What is a vulnerability and what is not?

It looks like a pretty simple question. I used it to started my MIPT lecture. But actually the answer is not so obvious. There are lots of formal definitions of a vulnerability. For example in NIST Glossary there are 17 different definitions. The most popular one (used in 13 documents) is:

> Vulnerability is a weakness in an information system, system security procedures, internal controls, or implementation that could be exploited or triggered by a threat source
NISTIR 7435 The Common Vulnerability Scoring System (CVSS) and Its Applicability to Federal Agency Systems

But I prefer this one, it’s from the glossary as well:

> Vulnerability is a bug, flaw, weakness, or exposure of an application, system, device, or service that could lead to a failure of confidentiality, integrity, or availability.

I think the best way to talk about vulnerabilities is to treat them as bugs and errors. Because people deal with such entities more often in a form of software freezes and BSODs.

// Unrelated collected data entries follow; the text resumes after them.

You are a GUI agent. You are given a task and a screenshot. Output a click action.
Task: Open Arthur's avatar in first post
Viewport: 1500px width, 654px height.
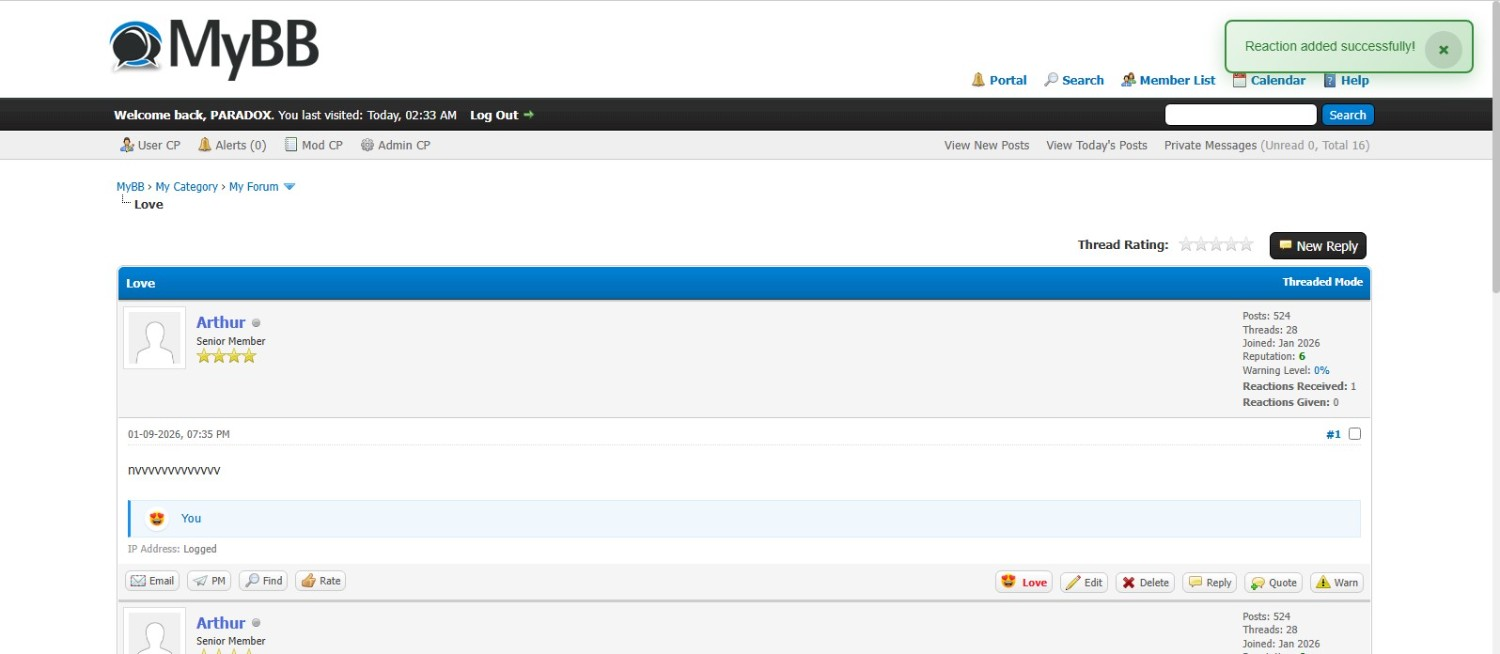(x=154, y=338)
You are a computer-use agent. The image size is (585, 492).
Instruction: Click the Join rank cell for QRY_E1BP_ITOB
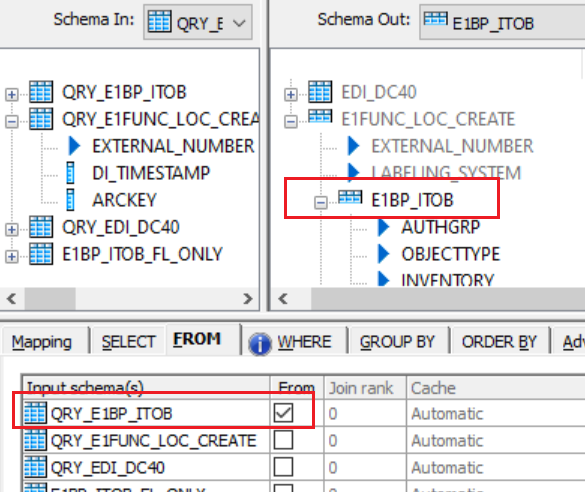tap(365, 413)
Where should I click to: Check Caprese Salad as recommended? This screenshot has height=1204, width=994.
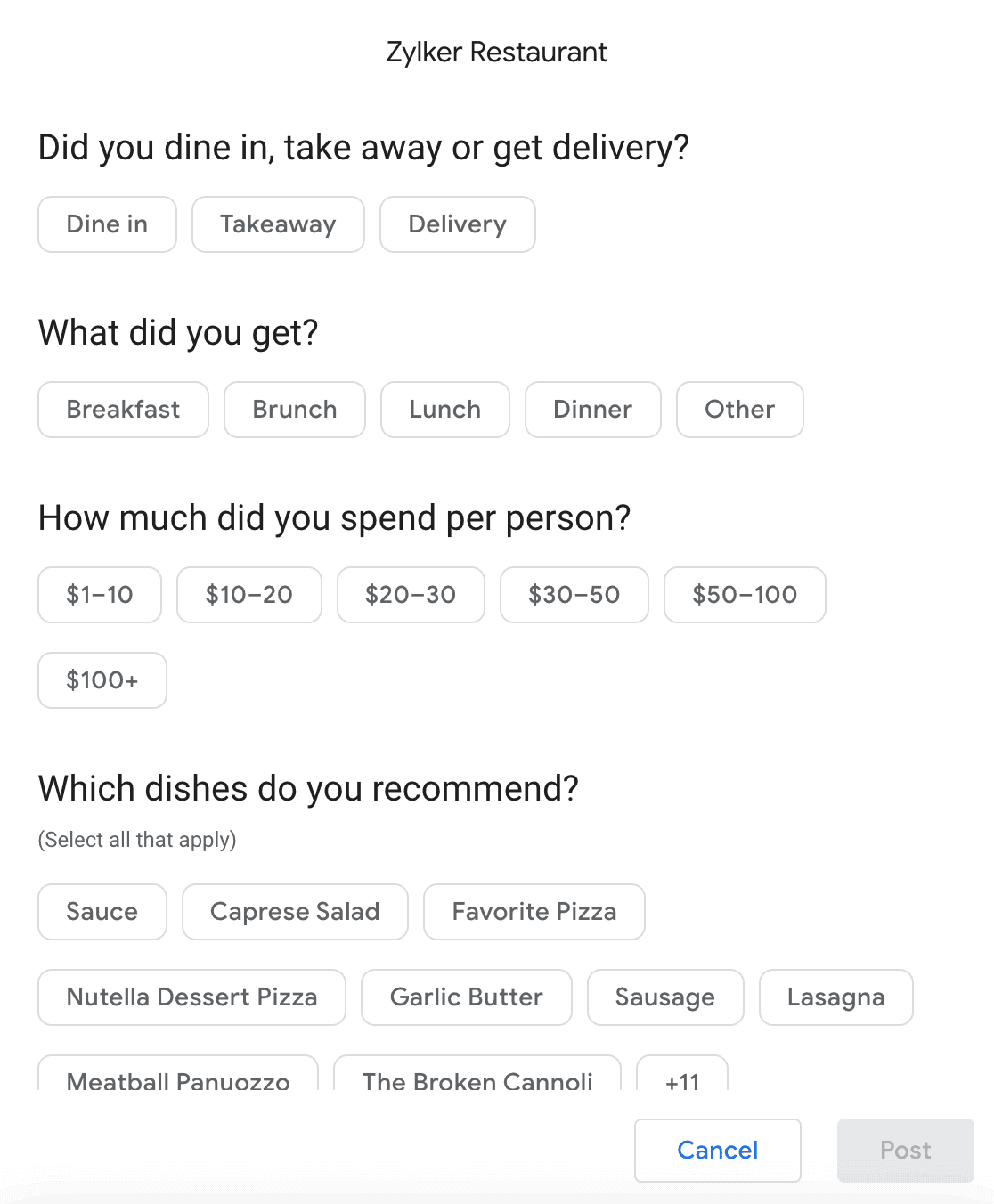pyautogui.click(x=295, y=912)
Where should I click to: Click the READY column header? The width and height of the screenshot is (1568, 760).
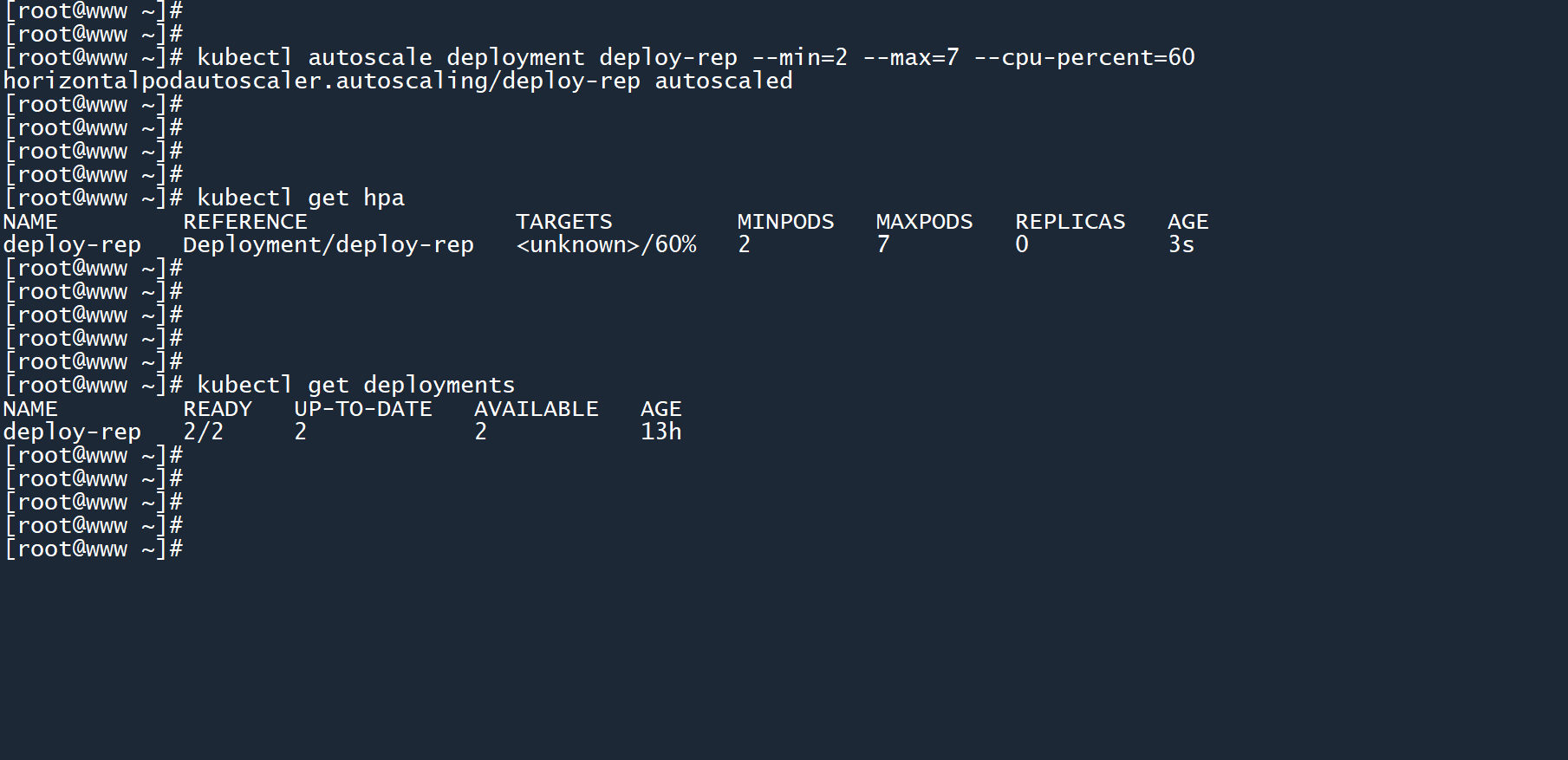(x=217, y=409)
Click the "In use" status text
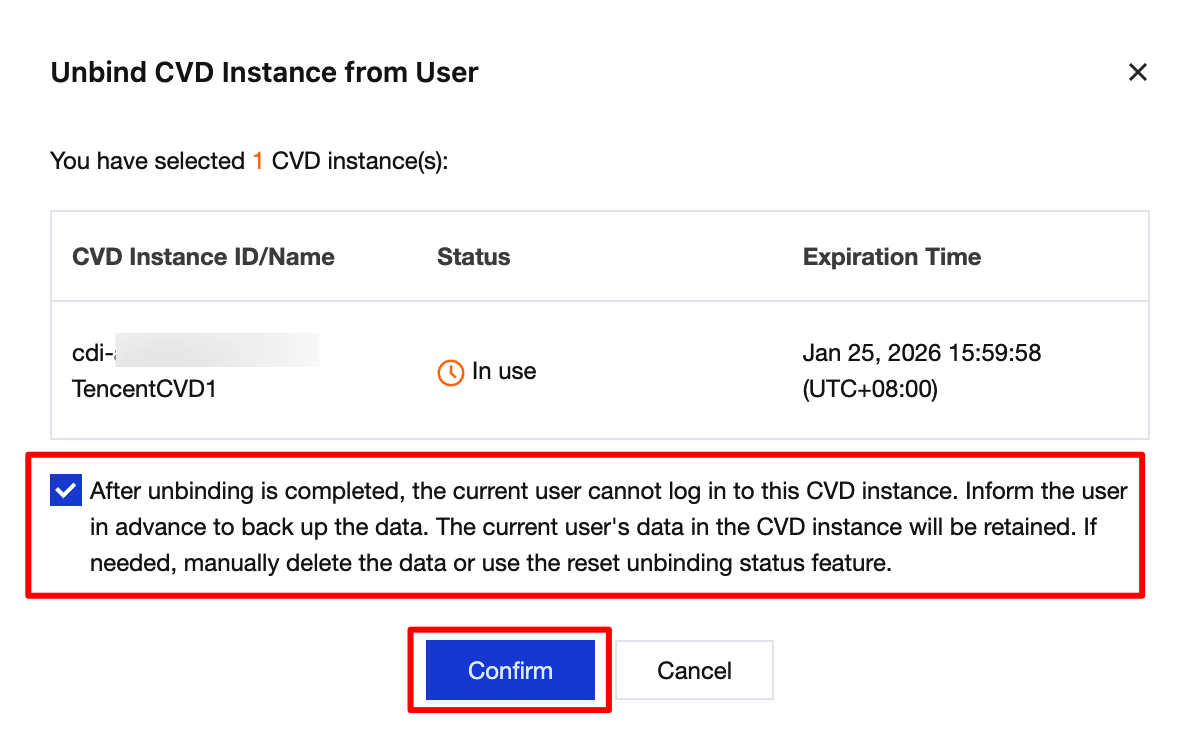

You probably heard a joke, that a bug can be presented as a feature if it is well-documented and the software developers don’t want to fix it.

Vulnerability is also a specific bug that can lead to some security issues. Or at least it is declared.

Is this particular bug a Vulnerability or not?

Here is also a mind game. How can we say if these particular bug is a vulnerability or not? Well, we can say, that if Confidentiality, Availability or Integrity are affected, it is a vulnerability. For some cases, like my examples of Vulnerable Web-Applications, it’s obvious that those bugs are in fact vulnerabilities. But it’s not always like this.

Should the application data be stored in encrypted form?

For example, in October of last year there was a news that Telegram Messenger stores data on a device in unencrypted SQLite database:

> While it’s somewhat difficult to sift through (write some capable python scripts?) - similar to the issue with Signal - @telegram stores your messages in an unencrypted SQLite database. At least I didn’t have to go through the effort to find the key this time :)) pic.twitter.com/gTRpSKVQAM
>
> – Nathaniel Suchy (@nathanielrsuchy) October 30, 2018

But should each application store it’s data in encrypted form? Telegram CEO, Pavel Durov, released a statement (rus) that it was NOT a vulnerability: “If I had access to Your computer, I would be able to read Your messages”. And he may be right or may be not, depends on your position.

Vulnerability or default misconfiguration?

Another vulnerability that was discovered last October. Unprivileged Linux user could add arbitrary string to X server logs and redirect these logs to /etc/shadows file. Thus, it was possible to change root password.

> #CVE-2018-14665 - a LPE exploit via <https://t.co/eax3fvaAjE&gt; fits in a tweet

cd /etc; Xorg -fp “root::16431:0:99999:7:::” -logfile shadow :1;su

Overwrite shadow (or any) file on most Linux, get root privileges. *BSD and any other Xorg desktop also affected.
>
> – Hacker Fantastic (@hackerfantastic) October 25, 2018

I tried and it actually worked:

> Lol. It works. Tweetable Exploit by @hackerfantastic for <https://t.co/f6XXfwufVX&gt; Server Local Privilege Escalation (CVE-2018-14665). It fills /etc/shadow with trash, but leaves one correctly interpreted line setting empty password for root. pic.twitter.com/fkEMPCyxkt
>
> – Alexander Leonov (@leonov_av) October 26, 2018

Of course, it was only possible because the X server was installed with the setuid bit set by default. So, was it a vulnerability of X server, default misconfiguration of a Linux distro or maybe even just a feature? It also depends on your point of view. But any way, an attacker still could exploit it.

Vulnerabilities exploitable in very specific conditions

The previous two examples were obviously exploitable, but it’s not the fact that they were, strictly speaking, software vulnerabilities. How about issues that certainly looks like vulnerabilities, but it’s not the fact that they are actually exploitable? It’s very often situation with cryptography issues, with SSL especially.

For example vulnerabilities of 64-bit block ciphers exploitable through sweet32 attack. You might face it during your perimeter PCI ASV scans and will have to deal with it to get a certificate. The problem with this attack is that it needs 32 GB of traffic to decrypt only one session. The researchers say that “is easily reached in practice”, but actually I don’t think so. Most services don’t operate with such amounts of traffic and the session will expire much faster. So, it will be also up to you to decide if this vulnerability is real or not.

In conclusion

> Beauty is in the eye of the beholder

And vulnerability in the eye of the analyst. Software vendors and vulnerability researchers can argue as long as they want about the terms, criticality, who is responsible and who should fix it. But the final decision whether we are dealing with something dangerous or it’s some kind of nonsense makes the security analyst of a particular organization. This analyst also decides what to do next: how to actually fix the vulnerability or what workarounds can be used.